An atrophic mandibular augmentation procedure could be challenging for gaining fixed prosthetic rehabilitation. Various complications could occur between 25.9% and 1.7% incidence in these procedures [4]. To prevent extensive augmentation surgeries, inferior alveolar nerve lateralization (IANL) is one of the alternative treatment options in the literature. Even though there is a higher incidence of long-lasting nerve damage in IANL, higher implant success rates were reported than in the augmented bone region [18]. Furthermore, the all-on 4 concept developed by Malo is one of the most popular options for edentulous atrophic mandibular rehabilitation due to preventing augmentation procedures [19]. Because of these, IANL and the all-on four concepts were preferred for treatment options when applying intraosseous implants. According to our study results, although the total Pmin stress values on the alveolar bone were higher in all-on 4 (Model 2) than the IANL approach (Model 1), the Pmax stress values on the condyle neck region were lower in Model 2 than in Model 1. During anterior trauma forces, the most affected side was the condyle neck region in the mandibula [2, 20]. Reducing loading in the condylar region under trauma forces could be crucial.
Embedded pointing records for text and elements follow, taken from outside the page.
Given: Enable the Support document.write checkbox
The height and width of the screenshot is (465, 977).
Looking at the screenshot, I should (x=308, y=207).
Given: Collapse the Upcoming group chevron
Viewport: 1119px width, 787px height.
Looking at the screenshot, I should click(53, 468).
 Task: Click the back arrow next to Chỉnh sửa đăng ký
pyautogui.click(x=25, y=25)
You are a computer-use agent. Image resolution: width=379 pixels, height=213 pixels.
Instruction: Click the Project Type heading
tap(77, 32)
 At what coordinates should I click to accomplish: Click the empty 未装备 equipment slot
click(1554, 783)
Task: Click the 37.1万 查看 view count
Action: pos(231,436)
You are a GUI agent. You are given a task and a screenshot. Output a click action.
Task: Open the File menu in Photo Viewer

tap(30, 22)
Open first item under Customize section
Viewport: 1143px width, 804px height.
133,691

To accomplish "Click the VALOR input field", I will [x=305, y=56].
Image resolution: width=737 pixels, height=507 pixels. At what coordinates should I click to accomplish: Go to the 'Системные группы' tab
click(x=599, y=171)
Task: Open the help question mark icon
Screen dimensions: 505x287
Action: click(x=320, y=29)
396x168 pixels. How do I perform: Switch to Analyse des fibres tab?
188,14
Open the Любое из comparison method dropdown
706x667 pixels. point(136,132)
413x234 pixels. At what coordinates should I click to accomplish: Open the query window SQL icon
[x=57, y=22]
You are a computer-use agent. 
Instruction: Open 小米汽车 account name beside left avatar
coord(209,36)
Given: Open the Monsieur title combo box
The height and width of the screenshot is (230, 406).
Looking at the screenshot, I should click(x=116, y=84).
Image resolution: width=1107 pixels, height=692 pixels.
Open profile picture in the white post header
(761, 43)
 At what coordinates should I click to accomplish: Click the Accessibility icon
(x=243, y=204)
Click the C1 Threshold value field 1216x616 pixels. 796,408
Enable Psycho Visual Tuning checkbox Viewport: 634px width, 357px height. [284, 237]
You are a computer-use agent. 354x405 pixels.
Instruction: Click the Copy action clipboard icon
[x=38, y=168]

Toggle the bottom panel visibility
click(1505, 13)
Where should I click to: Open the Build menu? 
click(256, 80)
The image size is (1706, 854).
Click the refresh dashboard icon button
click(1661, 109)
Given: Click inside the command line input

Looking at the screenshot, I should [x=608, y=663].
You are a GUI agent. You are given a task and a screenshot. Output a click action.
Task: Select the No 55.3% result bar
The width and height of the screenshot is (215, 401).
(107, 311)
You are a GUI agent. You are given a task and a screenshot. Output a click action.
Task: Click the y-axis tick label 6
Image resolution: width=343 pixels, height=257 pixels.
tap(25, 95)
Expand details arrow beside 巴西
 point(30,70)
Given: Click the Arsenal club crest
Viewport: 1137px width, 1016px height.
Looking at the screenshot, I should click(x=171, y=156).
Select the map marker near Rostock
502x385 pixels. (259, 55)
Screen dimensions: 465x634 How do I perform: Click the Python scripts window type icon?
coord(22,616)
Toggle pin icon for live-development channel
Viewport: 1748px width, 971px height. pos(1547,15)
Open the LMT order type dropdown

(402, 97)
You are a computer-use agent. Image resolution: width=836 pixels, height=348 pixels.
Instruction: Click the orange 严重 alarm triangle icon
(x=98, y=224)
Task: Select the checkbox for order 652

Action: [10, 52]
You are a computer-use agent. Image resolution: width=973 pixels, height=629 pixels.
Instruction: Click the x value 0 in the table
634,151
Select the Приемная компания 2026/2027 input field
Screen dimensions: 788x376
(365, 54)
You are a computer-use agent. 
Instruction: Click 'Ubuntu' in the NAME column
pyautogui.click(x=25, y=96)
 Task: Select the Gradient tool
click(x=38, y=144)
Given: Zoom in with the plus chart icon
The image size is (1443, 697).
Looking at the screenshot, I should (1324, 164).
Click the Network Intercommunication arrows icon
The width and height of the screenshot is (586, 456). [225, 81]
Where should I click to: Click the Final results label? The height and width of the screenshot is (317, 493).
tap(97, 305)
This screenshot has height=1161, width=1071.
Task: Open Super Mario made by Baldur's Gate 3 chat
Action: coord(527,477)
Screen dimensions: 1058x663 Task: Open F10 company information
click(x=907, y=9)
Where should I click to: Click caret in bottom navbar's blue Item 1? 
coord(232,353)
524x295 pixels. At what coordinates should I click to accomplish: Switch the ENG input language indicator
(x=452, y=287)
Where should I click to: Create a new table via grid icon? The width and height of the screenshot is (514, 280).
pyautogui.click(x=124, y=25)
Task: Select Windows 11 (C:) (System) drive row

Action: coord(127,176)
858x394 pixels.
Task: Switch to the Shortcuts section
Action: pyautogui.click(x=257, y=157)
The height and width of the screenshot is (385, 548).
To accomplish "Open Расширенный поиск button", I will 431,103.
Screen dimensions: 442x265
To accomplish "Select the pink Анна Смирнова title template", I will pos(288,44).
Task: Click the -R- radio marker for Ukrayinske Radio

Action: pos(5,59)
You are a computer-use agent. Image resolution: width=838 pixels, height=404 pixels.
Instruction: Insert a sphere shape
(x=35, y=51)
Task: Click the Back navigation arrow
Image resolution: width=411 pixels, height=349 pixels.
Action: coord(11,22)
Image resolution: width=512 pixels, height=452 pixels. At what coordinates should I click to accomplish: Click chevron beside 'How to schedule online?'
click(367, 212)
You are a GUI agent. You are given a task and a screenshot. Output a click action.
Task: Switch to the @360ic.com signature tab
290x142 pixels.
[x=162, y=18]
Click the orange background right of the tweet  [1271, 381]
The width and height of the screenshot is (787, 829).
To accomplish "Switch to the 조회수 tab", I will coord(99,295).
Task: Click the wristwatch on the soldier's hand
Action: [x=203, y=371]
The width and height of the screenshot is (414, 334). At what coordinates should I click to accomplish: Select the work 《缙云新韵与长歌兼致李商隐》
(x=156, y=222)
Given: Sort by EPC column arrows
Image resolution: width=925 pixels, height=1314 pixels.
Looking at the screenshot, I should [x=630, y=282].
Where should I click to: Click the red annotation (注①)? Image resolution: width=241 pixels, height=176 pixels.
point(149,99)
Krennmair et al. reported that under trauma forces four implant applications to the atrophic mandibula, the stress values on the condyle region were lower than those of two implant applications. The authors indicated that since the force load from a frontal trauma to an implant-treated mandible is absorbed by the bone regions adjacent to the implants, increasing the number of implants from two to four will lead to a significant reduction in stress on the condylar neck, thereby lowering the risk of fractures in that area [21]. In contrast, an increasing number of implants raised stress accumulation on the condylar neck region in the current study (Fig. 2A, B). This result could be associated angle and the implant length at the premolar side in Model 2. Because of the angle, the bone could resist the trauma force not only in the vertical dimension but also in the horizontal dimension. Helping this biomechanical behavior, the trauma force could be transferred to the surrendering bone of tilted implants. Another cause of these results could be associated with the difference between spongious and cortical bone biomechanical behavior. Ayali et al. [3] stated that while spongious bone distributes the load, the cortical bone absorbs. In Model 1, there is more spongious bone contact than in Model 2. Therefore, the total von Mises stress values which were around the implants neck region were higher in Model 2 than Model 1 and the trauma force could be transferred to the condylar neck region in Model 1 than in Model 2. Also, Rubo et al. reported that von Mises stresses in the peri-implant bone increased by 30–37% as the cantilever length increased [22]. In this study, in Model 2, the prosthesis has a cantilever length, so the trauma force may have been interrupted by this cantilever length. In future studies, the biomechanical advantages and disadvantages of different angled inclined implant designs in both lateral incisors and premolar region and different cantilever lengths can be evaluated under traumatic forces.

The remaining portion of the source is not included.